Comment 8 for bug 1997124

Revision history for this message
Chad Smith (chad.smith) wrote :

The dbus race that is happening here is due to `networkctl reconfigure`[1] being run by netplan apply, failing to talk to dbus, and restarting systemd_networkd[2] at that point in time when systemd_network may actually be coming up and is in an indeterminate state.

[1] https://github.com/canonical/netplan/blob/main/netplan/cli/utils.py#L116
[2] https://github.com/canonical/netplan/blob/main/netplan/cli/commands/apply.py#L277

I'm guessing the restart here from netplan apply is what's triggering the occasional failure case where not all network config is applied (like IP addresses) in systemd-networkd. It doesn't happen all the time but it's racy as systemd-networkd is mid startup and we're restarting it again via netplan apply.

After discussion with waldi (Bastian Blank) in Debian land about the systemd dependency chain, it seems my suggestion about about adding dbus.socket to cloud-init.service will actually introduce an ordering cycle because dbus.socket is
  After=sysinit.target, yet cloud-init.service is Before=sysinit.target.

So, trying to shoehorn cloud-init into the dependency chain After=dbus.socket is impossible for systemd to schedule.

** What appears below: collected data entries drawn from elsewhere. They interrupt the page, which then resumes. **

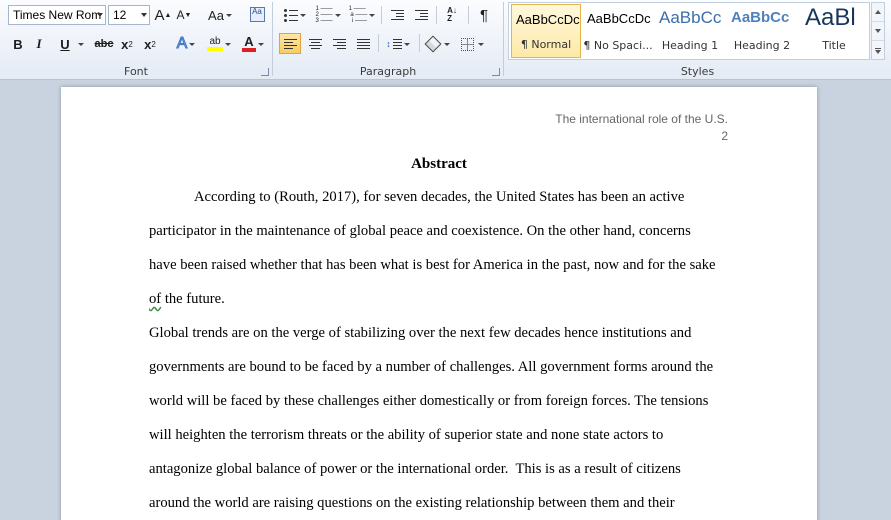 Image resolution: width=891 pixels, height=520 pixels. Describe the element at coordinates (724, 136) in the screenshot. I see `page-number: 2` at that location.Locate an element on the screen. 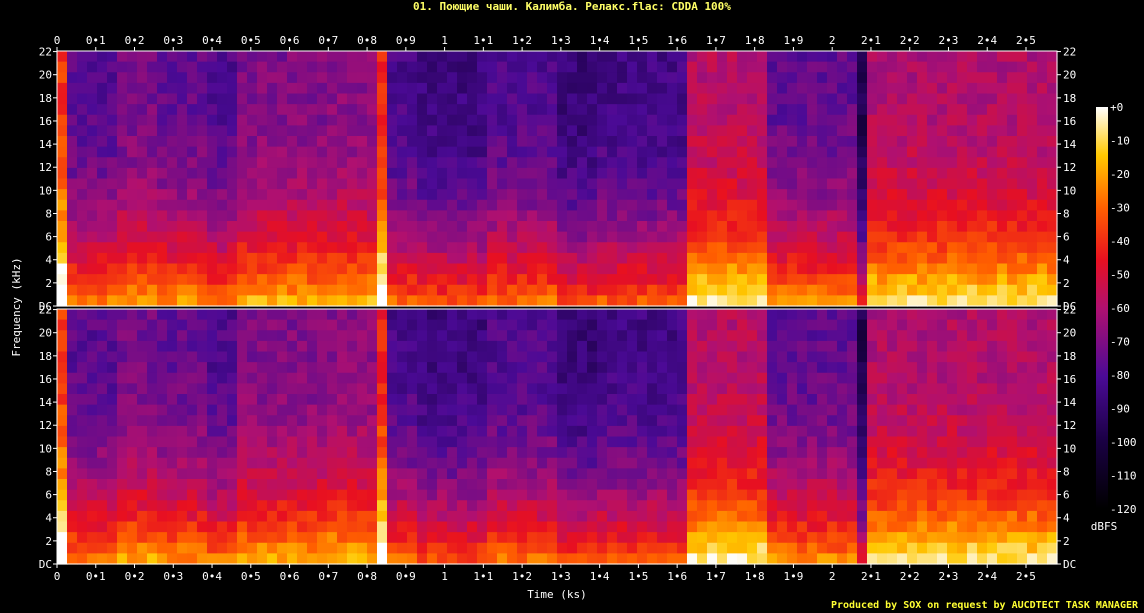  x-tick-label: 0•6 is located at coordinates (290, 576).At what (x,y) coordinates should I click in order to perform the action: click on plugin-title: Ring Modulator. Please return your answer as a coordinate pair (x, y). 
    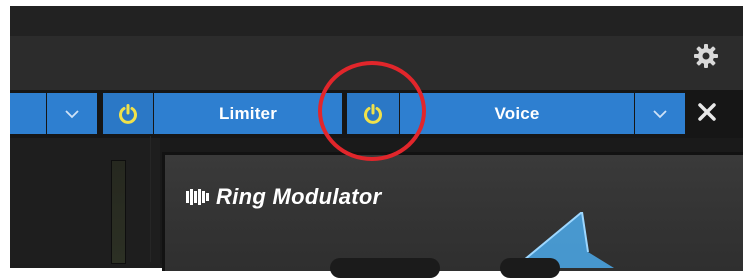
    Looking at the image, I should click on (299, 196).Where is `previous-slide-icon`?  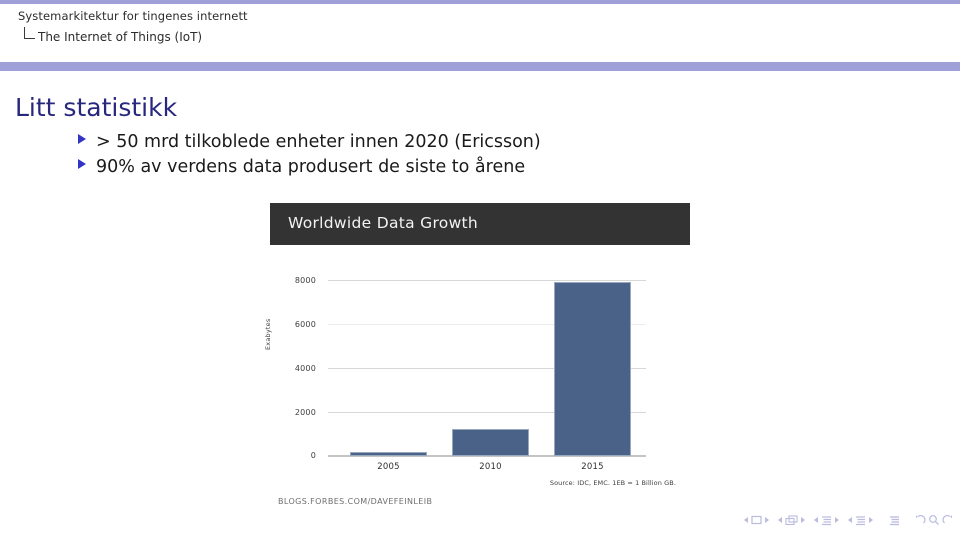 previous-slide-icon is located at coordinates (746, 520).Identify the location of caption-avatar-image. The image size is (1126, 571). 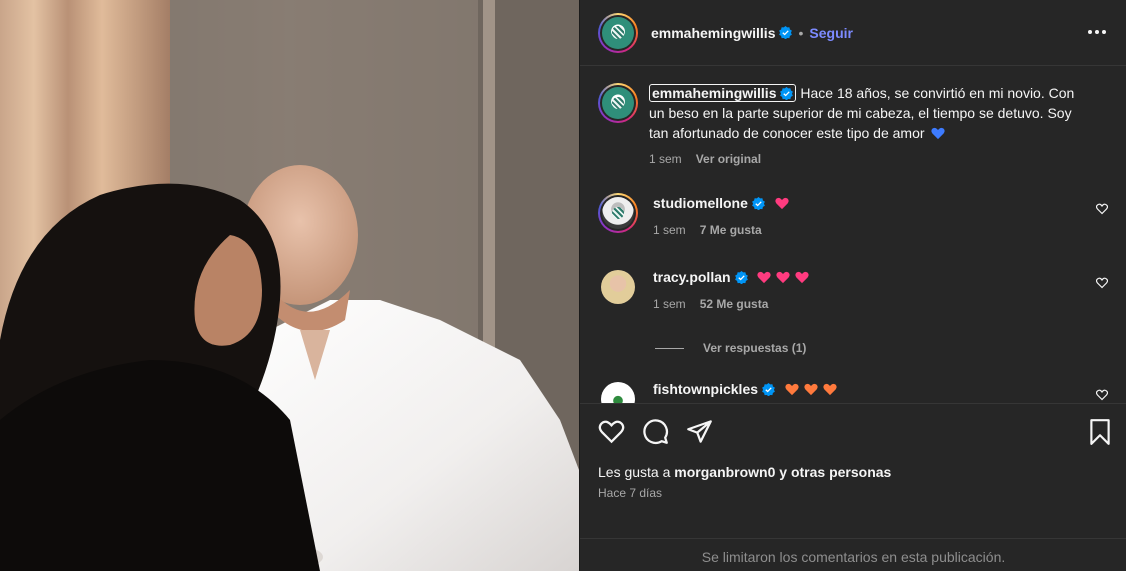
(618, 103).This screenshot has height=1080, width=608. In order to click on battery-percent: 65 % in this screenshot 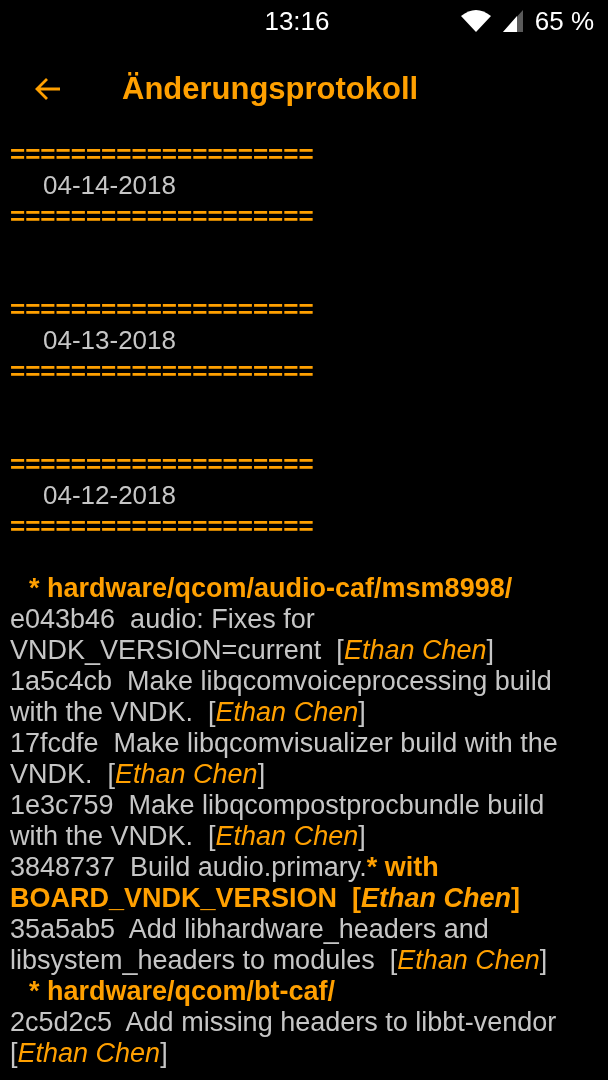, I will do `click(564, 21)`.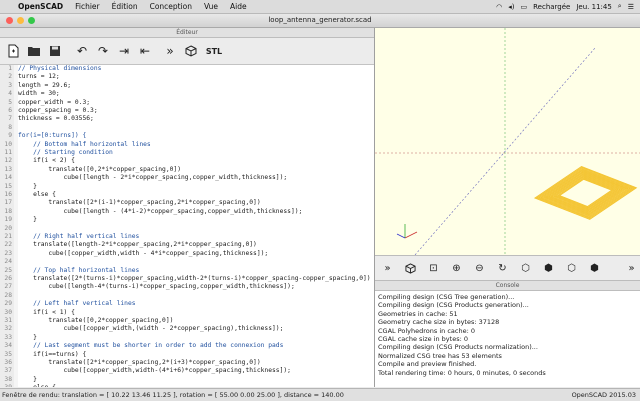 The image size is (640, 401). I want to click on line-number: 32, so click(8, 329).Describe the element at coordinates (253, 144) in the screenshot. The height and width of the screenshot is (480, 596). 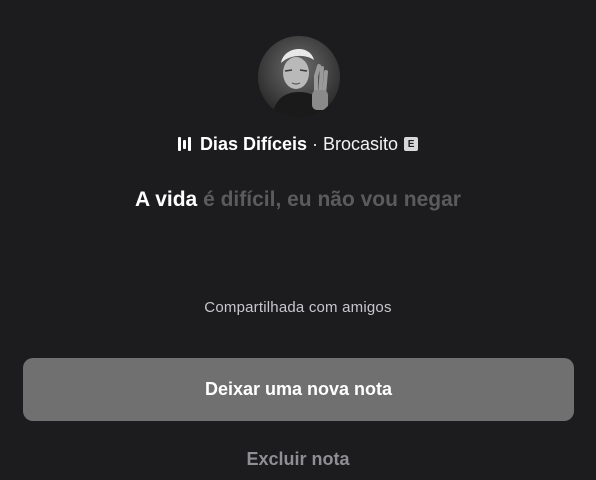
I see `track-title: Dias Difíceis` at that location.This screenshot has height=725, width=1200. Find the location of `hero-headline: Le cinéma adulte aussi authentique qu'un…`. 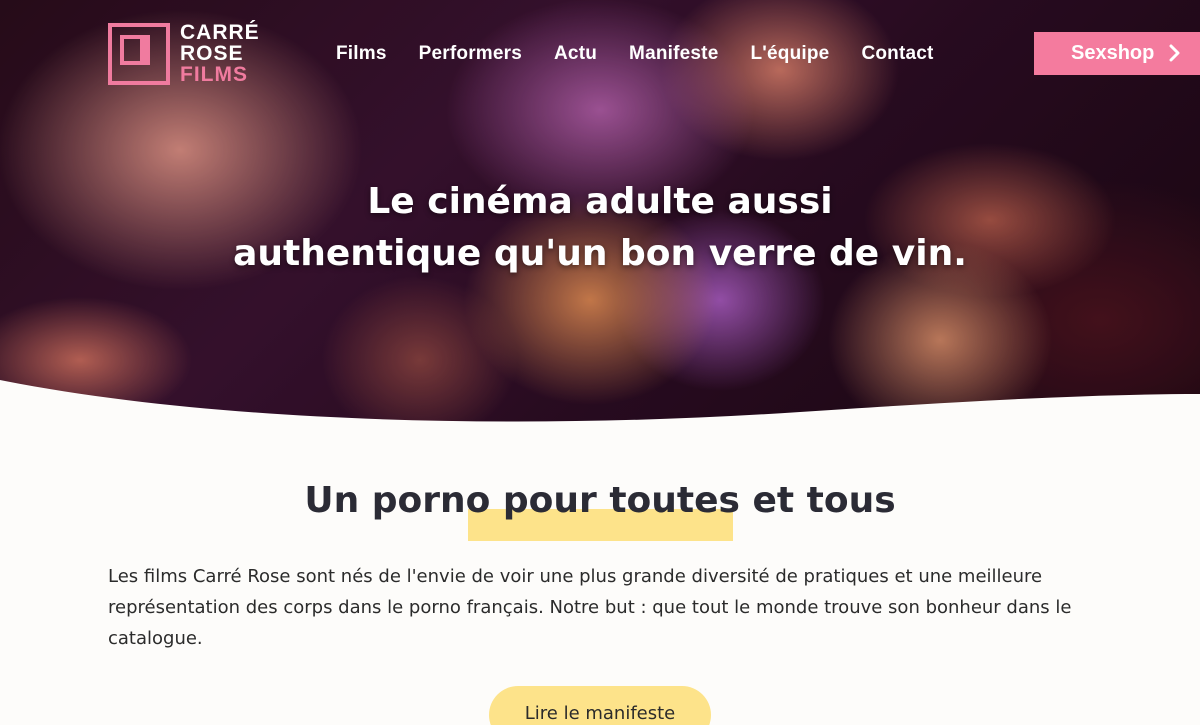

hero-headline: Le cinéma adulte aussi authentique qu'un… is located at coordinates (600, 228).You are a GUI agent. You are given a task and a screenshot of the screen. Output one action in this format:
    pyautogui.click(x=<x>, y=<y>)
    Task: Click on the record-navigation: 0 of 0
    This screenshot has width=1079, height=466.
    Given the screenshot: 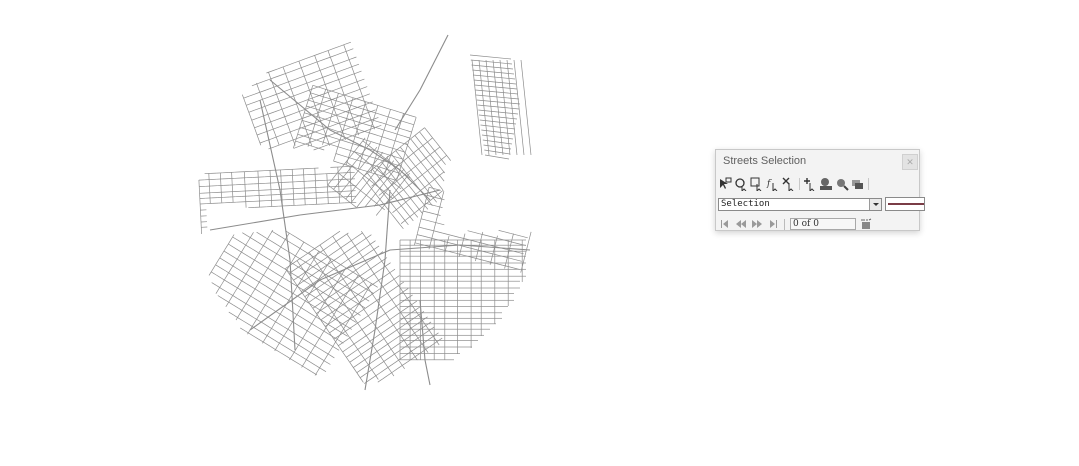 What is the action you would take?
    pyautogui.click(x=796, y=224)
    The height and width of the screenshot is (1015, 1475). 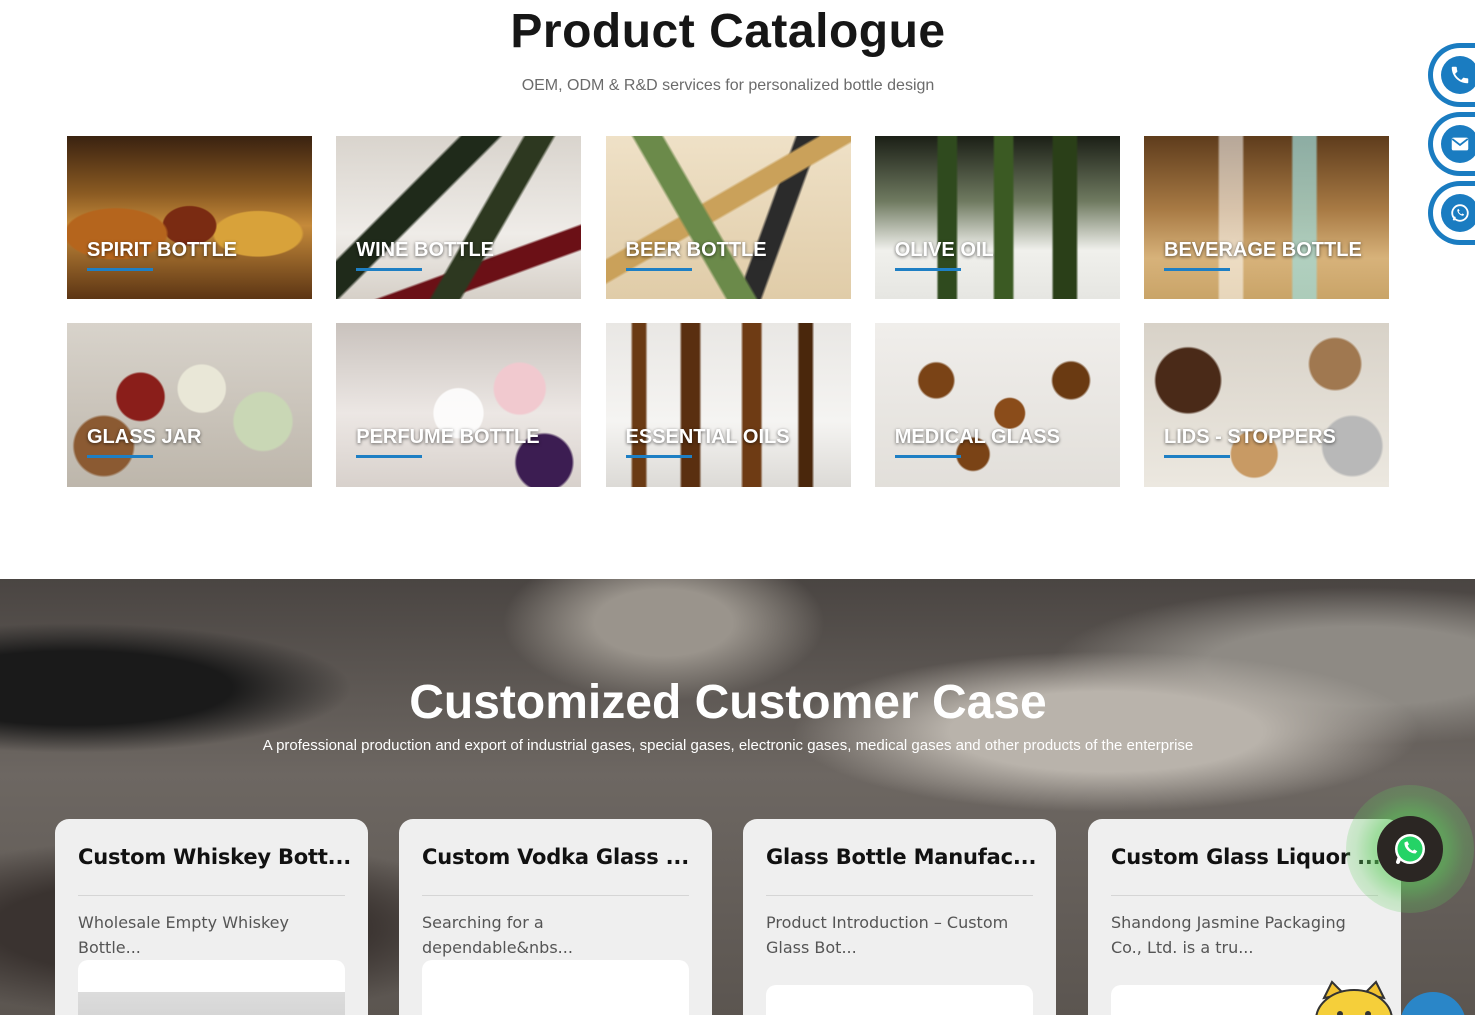 I want to click on glass-jar-image, so click(x=190, y=405).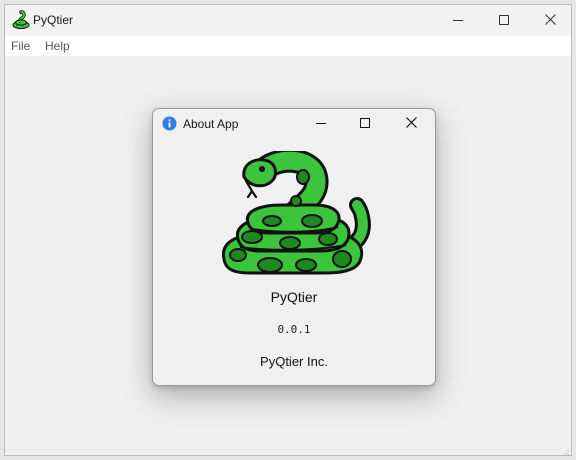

Maybe, we'd want one of the following instead:
 1. `netplan apply` provide an option to avoid falling back to `networkctl reconfigure` and exit non-zero so cloud-init can do something better, or retry where necessary
 2. `netplan apply` can defer or block/retry until dbus.socket/service is ready allowing this only to affect cases where netplan apply is called
 3. cloud-init to defer calling netplan apply on systemd-networkd environments until later boot stage (cloud-config.service) which comes after sysinit.target (and therefore can expect dbus.socket to be started at that point in boot.

I'll add netplan here to see if there are thoughts or counter suggestions here.